Daily Telegraph’s attack on land reform plans “simply preposterous”

News Release

Scottish Tenant Farmers Association

 19th May 2015

 

Daily Telegraph’s attack on land reform plans “simply preposterous”

 

The Scottish Tenant Farmers Association has branded today’s claims in the Daily Telegraph that the SNP’s land and tenancy reform plans put at risk Scotland’s family farms and food production as simply preposterous.

Commenting on the article by the Telegraph’s Scottish correspondent, Simon Johnson, STFA Chairman Christopher Nicholson said; “The tone of this article shows an unhealthy bias and a lack of understanding of land and tenancy reform in Scotland.  Today’s publication is nothing more than political scaremongering, obviously timed to coincide with Land Reform Minister, Aileen Mcleod’s address to the Scottish Lands and Estates’ annual conference in Edinburgh.

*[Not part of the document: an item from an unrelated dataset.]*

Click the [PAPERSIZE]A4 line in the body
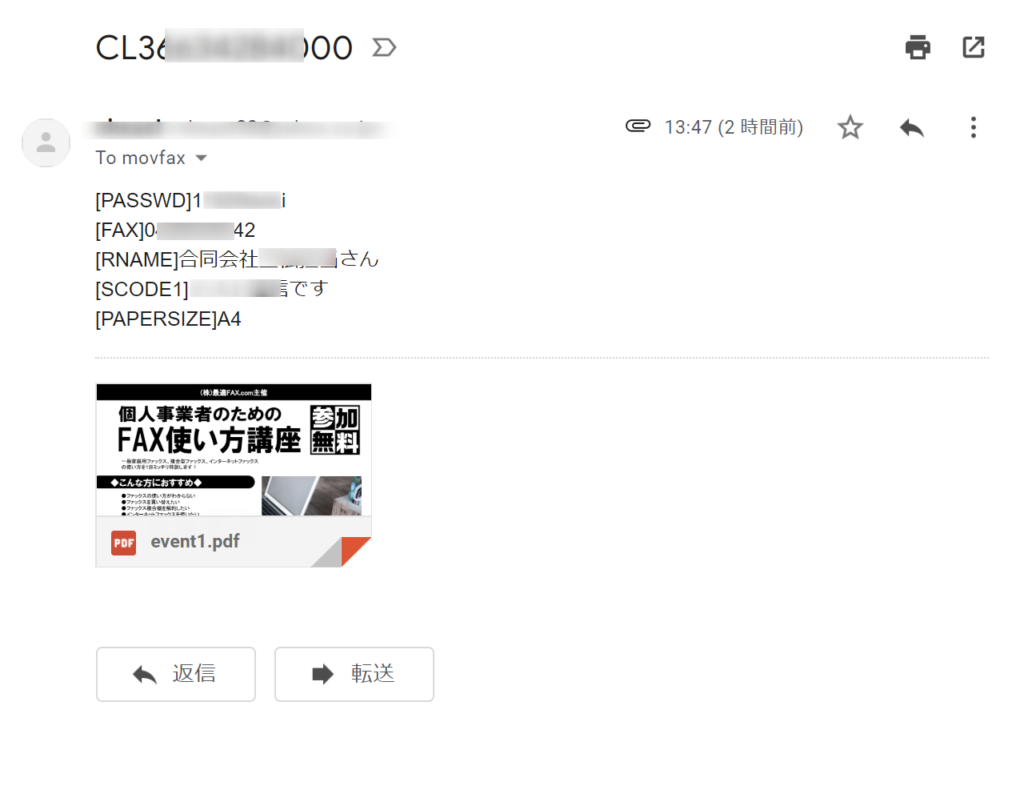tap(168, 319)
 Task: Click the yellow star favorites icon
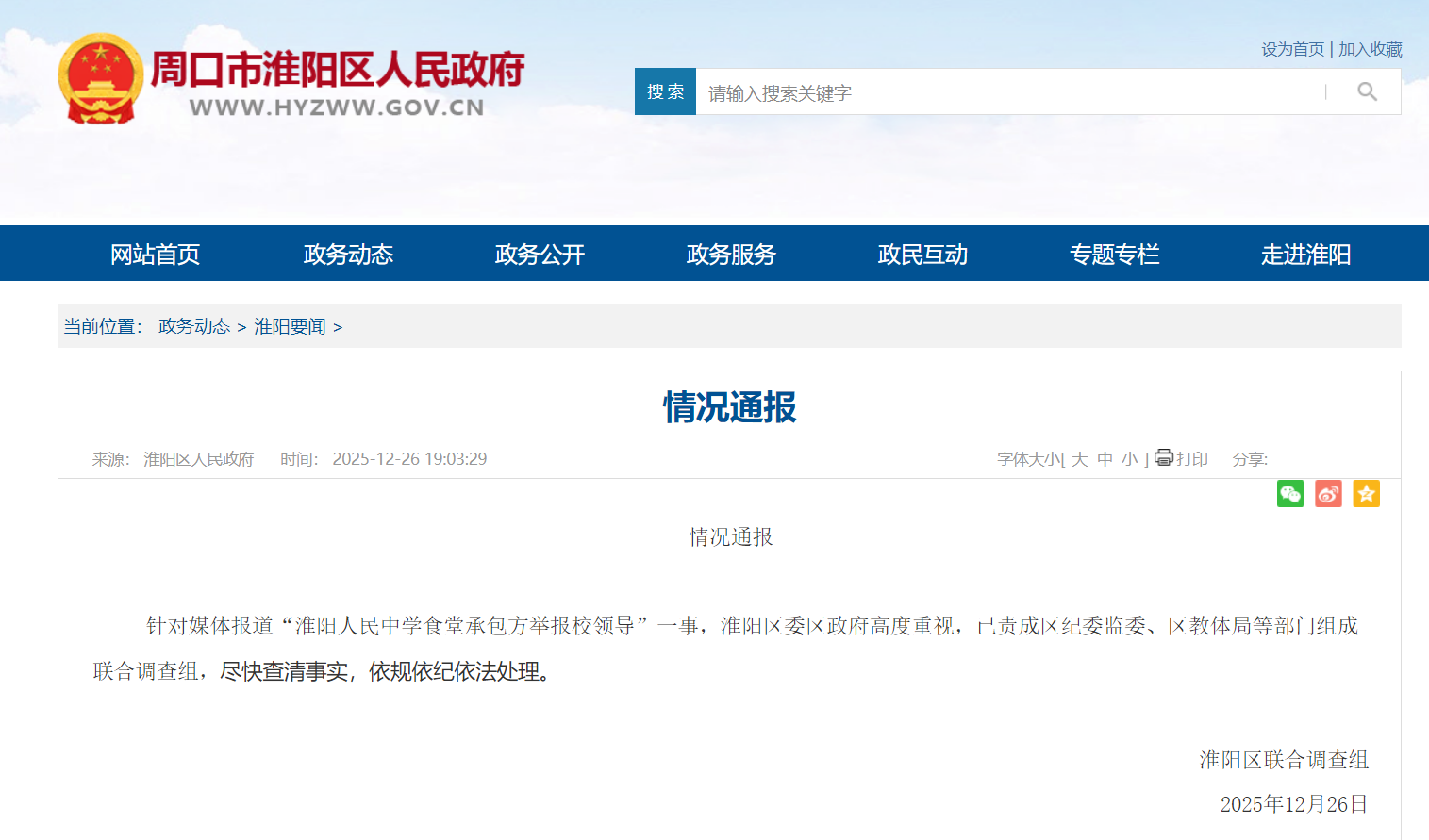pyautogui.click(x=1366, y=494)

“Family farms are the back bone of Scottish agriculture and have been core to the rationale for reform.  The current land and tenancy reform proposals will only serve to strengthen family farming businesses.  The review of tenancy legislation over the last 18 months has been thorough and evidence based, resulting in much needed recommendations which should form part of the Land Reform Bill.  Key to the tenancy review has been the need to increase tenant’s ability to invest in their holdings and ensure that tenancy legislation is reformed to enable tenants to remain competitive in an industry with ever increasing fixed capital requirements.

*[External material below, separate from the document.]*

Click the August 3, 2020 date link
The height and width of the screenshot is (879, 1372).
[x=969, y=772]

“Mr Johnson’s assertion that the Scottish Government’s land reform proposals will put Scotland’s food production at risk has no basis in fact and relies on RICS’ views which run counter to progressive thinking on land and tenancy reform in Scotland and are not shared by many of their members, especially those who represent tenant farmers.  The Daily Telegraph may describe RICS as impartial, but anyone who took the time to look through the RICS submission and the RACCE report of their evidence session with RICS would come to a different conclusion.

“Scotland’s land and tenancy reform is about getting the best out of the Scotland’s land and the people who occupy it.  Land and tenancy reform is long overdue, and Scotland now has an opportunity to modernise large parts of our rural landscape which are locked in a feudal time warp no longer fit for purposes of modern agriculture and the wider rural community.”